Date of Award
Thesis and Dissertation
Master of Science (MS)
School of Biological Sciences
Rhythmic motor patterns are found throughout all living organisms and are responsible for maintaining some of our most fundamental behaviors. The motor circuits producing these behaviors are flexible and able to adapt to changing internal and environmental conditions, yet stable enough to maintain function within certain boundaries. Central pattern generators (CPGs), which are the primary source of this stability, reliably maintain activity patterns and thus the behaviors they drive. The crab stomatogastric nervous system contains the well-characterized gastric mill (chewing) and pyloric (filtering of food) CPGs. In vitro, the pyloric rhythm is stereotyped with little variation over time. Temperature, inter-circuit interactions and neuromodulation can influence the rhythm, but most variation occurs between individuals, not within (Tang et al., 2012; Bucher et al.,). In vivo, the range of variation of the rhythm and the extent of external influences are, with few exceptions unknown (Hedrich et al., 2011; Soofi et al., 2014).

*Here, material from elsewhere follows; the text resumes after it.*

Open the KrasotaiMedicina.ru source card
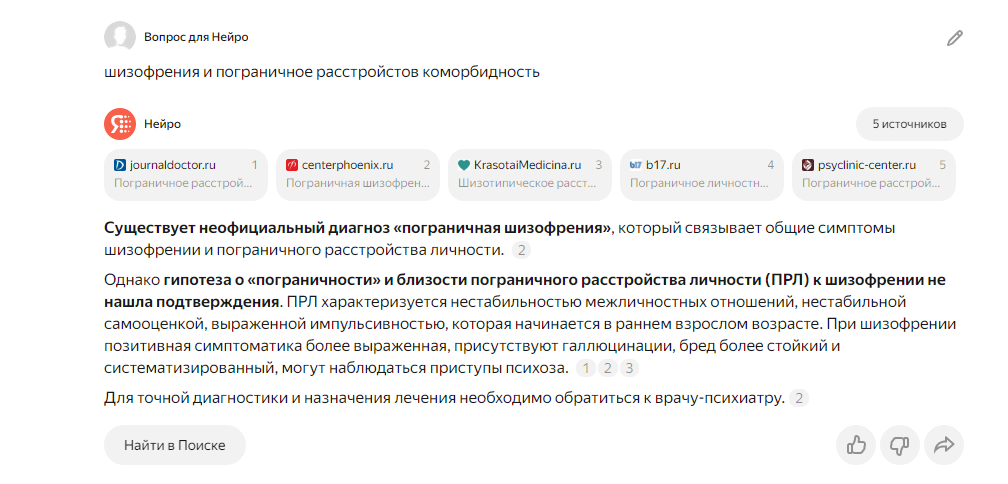The image size is (1008, 484). (x=530, y=175)
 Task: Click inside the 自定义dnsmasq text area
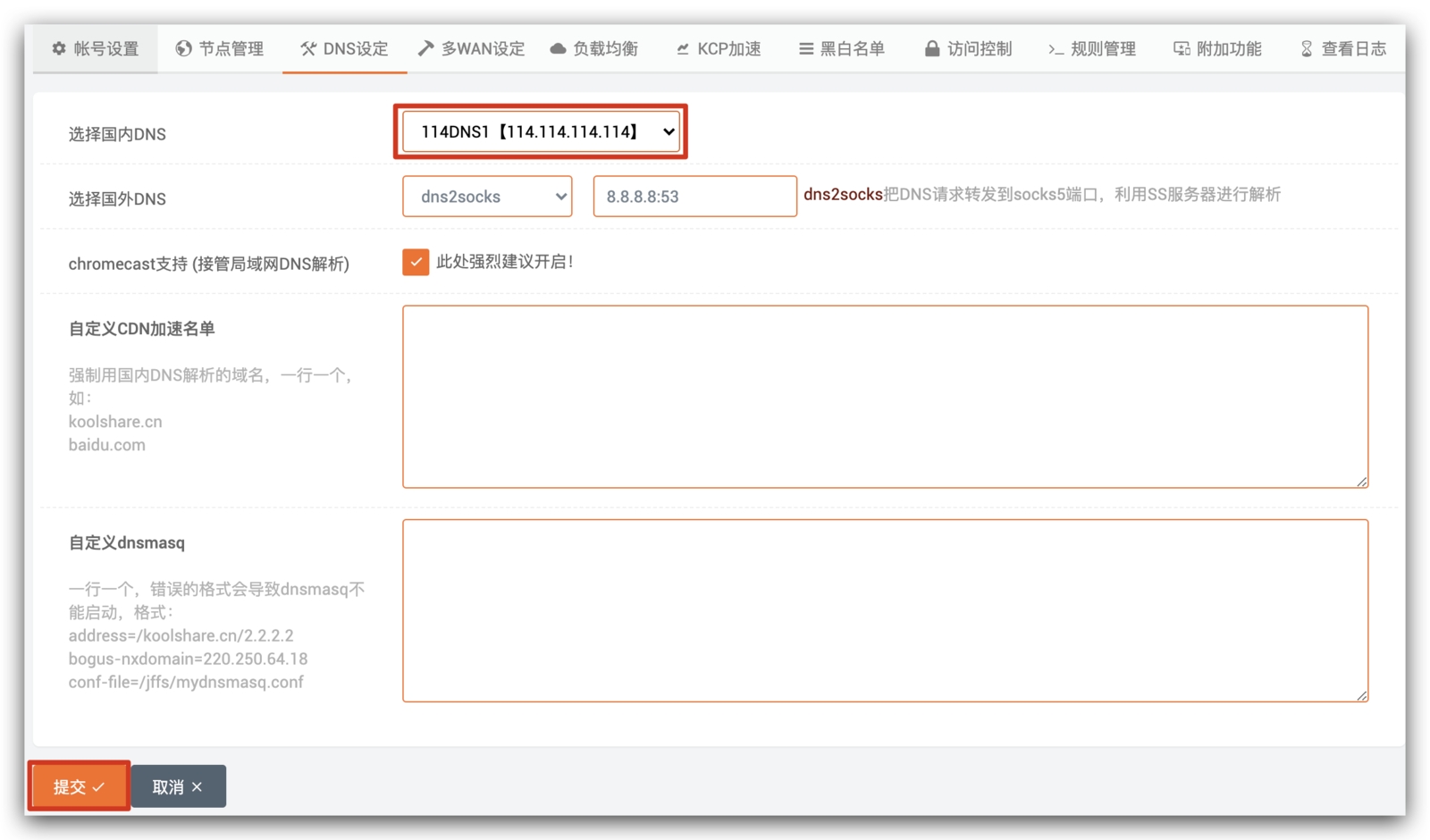pyautogui.click(x=884, y=610)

Using long-term recordings at constant temperature we identified the range and sources of variability of the pyloric and gastric mill rhythms in vivo. A 12 hour light-driven cycle influences the frequency of both the pyloric and gastric mill rhythms, however this can be overridden by other sensory influences, including feeding. Feeding also alters the structure of the pyloric rhythm as well as increases its frequency. The pyloric and gastric mill rhythms also exhibit intercircuit interactions consistent with those previously observed in vitro (Marder et al., 2005). Non-canonical rhythms which had previously not been shown to occur naturally were also observed.
Yarger, Alexandra Mead, "In vivo modulation of rhythmically active neural networks in the crustacean stomatogastric ganglion" (2015). Theses and Dissertations. 331.